**Problem to solve**
The lines to reproduce from the material below are those from the one containing "Click PHP icon of create_users_table file" through the one containing "Task: Enable Toolbar background image", both included; write them out exactly and add nothing.

**Data supplied**
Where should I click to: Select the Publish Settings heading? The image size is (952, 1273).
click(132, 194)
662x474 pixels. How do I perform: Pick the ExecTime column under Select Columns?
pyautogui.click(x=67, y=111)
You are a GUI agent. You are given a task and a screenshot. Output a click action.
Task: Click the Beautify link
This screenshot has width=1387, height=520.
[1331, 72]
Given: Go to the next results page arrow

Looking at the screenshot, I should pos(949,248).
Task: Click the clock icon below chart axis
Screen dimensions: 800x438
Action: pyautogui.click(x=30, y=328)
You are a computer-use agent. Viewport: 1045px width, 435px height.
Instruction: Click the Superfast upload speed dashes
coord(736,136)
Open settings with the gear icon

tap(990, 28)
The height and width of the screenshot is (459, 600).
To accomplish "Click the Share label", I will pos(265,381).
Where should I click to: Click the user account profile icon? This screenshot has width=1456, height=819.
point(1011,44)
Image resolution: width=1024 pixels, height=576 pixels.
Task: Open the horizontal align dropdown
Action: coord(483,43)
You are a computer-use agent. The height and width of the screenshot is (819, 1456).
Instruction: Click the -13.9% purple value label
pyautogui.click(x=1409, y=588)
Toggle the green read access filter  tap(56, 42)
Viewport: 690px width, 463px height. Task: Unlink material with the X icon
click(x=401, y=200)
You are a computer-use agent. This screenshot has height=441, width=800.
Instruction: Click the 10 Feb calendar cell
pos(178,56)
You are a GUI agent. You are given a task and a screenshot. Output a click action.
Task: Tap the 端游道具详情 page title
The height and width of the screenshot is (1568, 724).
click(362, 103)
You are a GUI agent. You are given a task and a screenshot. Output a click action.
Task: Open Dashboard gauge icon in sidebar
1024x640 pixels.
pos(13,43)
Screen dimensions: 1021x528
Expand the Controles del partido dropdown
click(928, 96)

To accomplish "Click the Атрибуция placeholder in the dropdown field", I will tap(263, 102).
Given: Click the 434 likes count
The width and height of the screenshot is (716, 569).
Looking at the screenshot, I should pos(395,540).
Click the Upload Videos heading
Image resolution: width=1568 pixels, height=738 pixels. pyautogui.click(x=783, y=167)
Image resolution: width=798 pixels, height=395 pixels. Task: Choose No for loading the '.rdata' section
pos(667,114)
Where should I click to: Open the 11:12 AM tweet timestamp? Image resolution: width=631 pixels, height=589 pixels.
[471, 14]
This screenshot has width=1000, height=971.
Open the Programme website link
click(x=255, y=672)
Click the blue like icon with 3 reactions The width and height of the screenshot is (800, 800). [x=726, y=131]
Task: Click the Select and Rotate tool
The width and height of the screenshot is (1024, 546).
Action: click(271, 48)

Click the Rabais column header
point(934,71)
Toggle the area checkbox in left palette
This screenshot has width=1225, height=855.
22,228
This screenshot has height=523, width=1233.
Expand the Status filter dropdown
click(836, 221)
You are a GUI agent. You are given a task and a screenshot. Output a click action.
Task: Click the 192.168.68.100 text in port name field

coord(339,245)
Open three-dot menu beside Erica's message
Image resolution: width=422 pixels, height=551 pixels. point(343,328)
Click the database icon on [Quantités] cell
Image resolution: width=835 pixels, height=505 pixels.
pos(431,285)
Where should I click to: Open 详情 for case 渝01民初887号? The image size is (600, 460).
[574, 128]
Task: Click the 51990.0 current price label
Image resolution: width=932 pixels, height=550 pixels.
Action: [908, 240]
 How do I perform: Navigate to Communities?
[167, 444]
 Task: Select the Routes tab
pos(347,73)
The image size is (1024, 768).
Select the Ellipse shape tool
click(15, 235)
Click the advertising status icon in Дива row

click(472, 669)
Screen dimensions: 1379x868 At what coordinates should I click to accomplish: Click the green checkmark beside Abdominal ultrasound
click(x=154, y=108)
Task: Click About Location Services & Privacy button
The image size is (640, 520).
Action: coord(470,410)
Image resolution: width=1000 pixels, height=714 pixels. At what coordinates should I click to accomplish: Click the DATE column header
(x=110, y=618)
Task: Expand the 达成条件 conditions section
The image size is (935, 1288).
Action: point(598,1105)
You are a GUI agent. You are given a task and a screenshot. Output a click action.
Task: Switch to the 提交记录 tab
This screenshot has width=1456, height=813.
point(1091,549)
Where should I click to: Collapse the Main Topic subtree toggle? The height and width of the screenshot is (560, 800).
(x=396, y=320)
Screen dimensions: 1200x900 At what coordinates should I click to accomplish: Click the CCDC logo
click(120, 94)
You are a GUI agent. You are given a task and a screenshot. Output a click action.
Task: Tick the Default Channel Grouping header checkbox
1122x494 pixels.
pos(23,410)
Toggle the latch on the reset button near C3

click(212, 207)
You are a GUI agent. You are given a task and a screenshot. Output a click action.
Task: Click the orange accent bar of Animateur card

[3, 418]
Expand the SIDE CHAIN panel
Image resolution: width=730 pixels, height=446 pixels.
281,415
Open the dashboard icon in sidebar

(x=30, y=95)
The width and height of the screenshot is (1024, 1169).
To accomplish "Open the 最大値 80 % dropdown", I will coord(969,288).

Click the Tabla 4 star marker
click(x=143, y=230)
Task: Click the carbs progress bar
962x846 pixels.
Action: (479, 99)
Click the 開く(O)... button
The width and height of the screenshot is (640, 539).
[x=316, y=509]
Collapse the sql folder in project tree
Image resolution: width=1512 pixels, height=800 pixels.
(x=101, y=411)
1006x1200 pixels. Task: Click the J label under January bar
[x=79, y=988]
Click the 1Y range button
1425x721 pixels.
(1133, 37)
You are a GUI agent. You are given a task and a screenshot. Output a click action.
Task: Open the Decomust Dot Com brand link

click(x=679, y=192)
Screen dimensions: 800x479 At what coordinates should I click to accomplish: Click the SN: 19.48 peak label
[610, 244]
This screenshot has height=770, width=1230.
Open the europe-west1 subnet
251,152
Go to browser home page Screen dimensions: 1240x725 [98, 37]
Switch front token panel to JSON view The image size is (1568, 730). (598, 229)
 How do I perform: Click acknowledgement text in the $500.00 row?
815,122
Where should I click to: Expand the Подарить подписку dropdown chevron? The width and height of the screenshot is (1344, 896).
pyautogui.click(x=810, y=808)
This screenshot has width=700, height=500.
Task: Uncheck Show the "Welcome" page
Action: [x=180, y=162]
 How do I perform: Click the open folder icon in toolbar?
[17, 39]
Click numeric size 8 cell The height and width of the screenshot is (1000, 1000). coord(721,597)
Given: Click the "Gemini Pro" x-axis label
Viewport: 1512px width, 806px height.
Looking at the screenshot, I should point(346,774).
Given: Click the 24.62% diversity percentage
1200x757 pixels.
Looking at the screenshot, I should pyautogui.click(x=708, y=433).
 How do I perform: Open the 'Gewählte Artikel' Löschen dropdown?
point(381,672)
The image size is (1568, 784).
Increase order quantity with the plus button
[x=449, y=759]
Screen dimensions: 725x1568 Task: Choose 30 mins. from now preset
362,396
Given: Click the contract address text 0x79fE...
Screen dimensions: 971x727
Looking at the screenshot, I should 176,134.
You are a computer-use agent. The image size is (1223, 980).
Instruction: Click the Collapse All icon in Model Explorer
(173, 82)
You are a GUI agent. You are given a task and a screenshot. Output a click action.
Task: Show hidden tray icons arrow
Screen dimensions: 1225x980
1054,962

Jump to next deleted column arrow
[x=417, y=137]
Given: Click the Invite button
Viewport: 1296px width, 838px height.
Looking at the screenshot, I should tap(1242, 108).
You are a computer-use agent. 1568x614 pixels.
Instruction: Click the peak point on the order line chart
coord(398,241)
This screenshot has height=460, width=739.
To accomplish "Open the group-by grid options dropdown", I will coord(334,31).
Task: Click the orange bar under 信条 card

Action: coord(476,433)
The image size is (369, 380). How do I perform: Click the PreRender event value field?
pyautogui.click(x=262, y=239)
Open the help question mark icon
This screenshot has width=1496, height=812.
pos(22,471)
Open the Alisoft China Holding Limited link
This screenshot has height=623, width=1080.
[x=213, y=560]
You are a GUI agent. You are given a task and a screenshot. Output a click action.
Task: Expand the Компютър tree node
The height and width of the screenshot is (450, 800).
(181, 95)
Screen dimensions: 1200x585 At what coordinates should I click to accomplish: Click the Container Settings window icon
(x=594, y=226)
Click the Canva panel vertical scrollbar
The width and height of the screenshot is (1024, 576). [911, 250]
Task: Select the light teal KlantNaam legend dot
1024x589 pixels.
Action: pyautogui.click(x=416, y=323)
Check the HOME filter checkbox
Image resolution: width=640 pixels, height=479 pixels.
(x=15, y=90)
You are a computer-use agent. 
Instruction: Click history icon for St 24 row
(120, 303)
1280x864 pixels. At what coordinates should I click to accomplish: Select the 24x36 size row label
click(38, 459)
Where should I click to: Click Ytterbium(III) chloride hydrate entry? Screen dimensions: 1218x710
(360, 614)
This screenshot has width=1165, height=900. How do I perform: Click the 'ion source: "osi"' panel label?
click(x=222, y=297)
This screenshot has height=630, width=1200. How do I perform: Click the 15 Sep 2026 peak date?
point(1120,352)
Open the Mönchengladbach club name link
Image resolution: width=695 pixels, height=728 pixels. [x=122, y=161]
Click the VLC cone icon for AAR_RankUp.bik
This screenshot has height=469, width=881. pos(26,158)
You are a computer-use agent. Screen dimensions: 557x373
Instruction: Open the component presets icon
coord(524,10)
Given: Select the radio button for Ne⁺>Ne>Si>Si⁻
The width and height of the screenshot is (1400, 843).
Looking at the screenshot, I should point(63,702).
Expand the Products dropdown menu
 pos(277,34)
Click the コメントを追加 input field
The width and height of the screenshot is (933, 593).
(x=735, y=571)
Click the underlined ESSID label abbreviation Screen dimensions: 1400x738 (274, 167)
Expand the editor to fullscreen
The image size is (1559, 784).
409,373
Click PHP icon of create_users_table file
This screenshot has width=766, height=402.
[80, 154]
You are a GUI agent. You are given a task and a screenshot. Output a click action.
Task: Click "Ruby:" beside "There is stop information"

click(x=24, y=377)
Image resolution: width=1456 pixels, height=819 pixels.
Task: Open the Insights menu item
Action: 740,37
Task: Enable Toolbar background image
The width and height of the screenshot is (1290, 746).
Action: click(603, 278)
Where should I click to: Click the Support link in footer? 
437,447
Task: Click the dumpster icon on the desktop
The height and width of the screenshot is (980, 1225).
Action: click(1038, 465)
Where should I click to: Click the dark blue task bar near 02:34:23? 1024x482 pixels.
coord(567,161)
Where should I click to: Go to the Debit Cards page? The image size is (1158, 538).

**Answer to this task**
Click PHP icon of create_users_table file
This screenshot has width=766, height=402.
[80, 154]
You are a GUI agent. You are given a task and a screenshot. Output a click action.
Task: Click "Ruby:" beside "There is stop information"

click(x=24, y=377)
Image resolution: width=1456 pixels, height=819 pixels.
Task: Open the Insights menu item
Action: 740,37
Task: Enable Toolbar background image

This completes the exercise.